Das Bonmot «Gut Ding will Weile haben» gilt auch für Qualitätspop.

 

Miguel: Sure Thing

Das Bonmot «Gut Ding will Weile haben» kann auch für Qualitätspop gelten. 2010 brachte der Kalifornier Miguel, heute 38, sein Album «All I Want Is You» heraus. Darauf befand sich ein Stück namens «Sure Thing», das bereits damals in Amerika ziemlich erfolgreich war. Die chinesische Social-Media-Plattform Tiktok, seit 2018 weltweit aktiv, verhalf «Sure Thing» jetzt aber zu einem grandiosen Comeback, und der Song wurde auch international bekannt: 2023 überstieg er über zehn Jahre nach der Veröffentlichung alle früheren Chart-Platzierungen. «Sure Thing» wird dem alternativen R ’n’ B zugeordnet, verbreitet eine coole Stimmung und verfügt über eine enorm griffige Struktur.
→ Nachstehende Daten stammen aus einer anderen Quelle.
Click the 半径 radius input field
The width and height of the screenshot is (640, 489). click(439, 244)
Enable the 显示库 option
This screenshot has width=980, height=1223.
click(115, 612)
Die soulige Rap-Perle funkelt ab dem ersten Ton.

 

Kenya Grace: Strangers

Mitreissend und bloss ein paar Monate alt ist der Song «Strangers» von der südafrikanisch-britischen Newcomerin Kenya Grace. Ihre feine Stimme steht in wunderbar schwebendem Kontrast zur trancehaften Drum-’n’-Bass-Instrumentalisierung. Grace hat den Dreiminüter selbst geschrieben und produziert. Sie begann ihn Ende Juli auf Tiktok zu bewerben. Im September veröffentlichte sie den Song offiziell, und er wurde schnell die Nummer eins der britischen Hitparade; in der Schweiz landete er auf dem zweiten Platz. Es ist der erste Hit der 25-Jährigen. Ihr Album soll in diesem Jahr erscheinen.

 

Rema und Selena Gomez: Calm Down

Eines der meistgehörten Stücke der letzten Zeit gelang Rema. Auch anderthalb Jahre nach der Veröffentlichung spielen die Radiostationen sein «Calm Down» noch immer wie verrückt. Schützenhilfe für den exzellenten Remix erhielt der 23-jährige Nigerianer vom amerikanischen Pop- und Hollywoodliebling Selena Gomez. «Calm Down» gilt als erfolgreichster Afrobeat-Song überhaupt. Seine Qualität liegt im gnadenlosen Rhythmus und der unheimlichen Spannung, die er vom ersten Klang bis zum Schluss halten kann. Spielt der DJ im Klub den Song an, springt der Funke augenblicklich auf die Besucher über, und die Leute können nicht anders, als zumindest mitzuwippen. Auch nach 83 Wochen hält sich «Calm Down» noch in der Schweizer Hitparade, derzeit belegt das Lied Platz 50.

 

The Beatles: Now and Then

Die Beatles sind die Band mit der längsten Zeitspanne zwischen ihrem ersten und letzten Nummer-eins-Hit. Alles begann im Jahr 1964, vor 59 Jahren, mit «I Want to Hold Your Hand». «Now and Then», der zu Beginn erwähnte, vielleicht allerletzte Beatles-Song, der im November 2023 mit Hilfe von künstlicher Intelligenz, aber auch mit jener der verbliebenen Mitglieder Paul McCartney und Ringo Starr die Spitze der Charts erklomm, markiert zugleich auch einen wunderbaren Poprekord.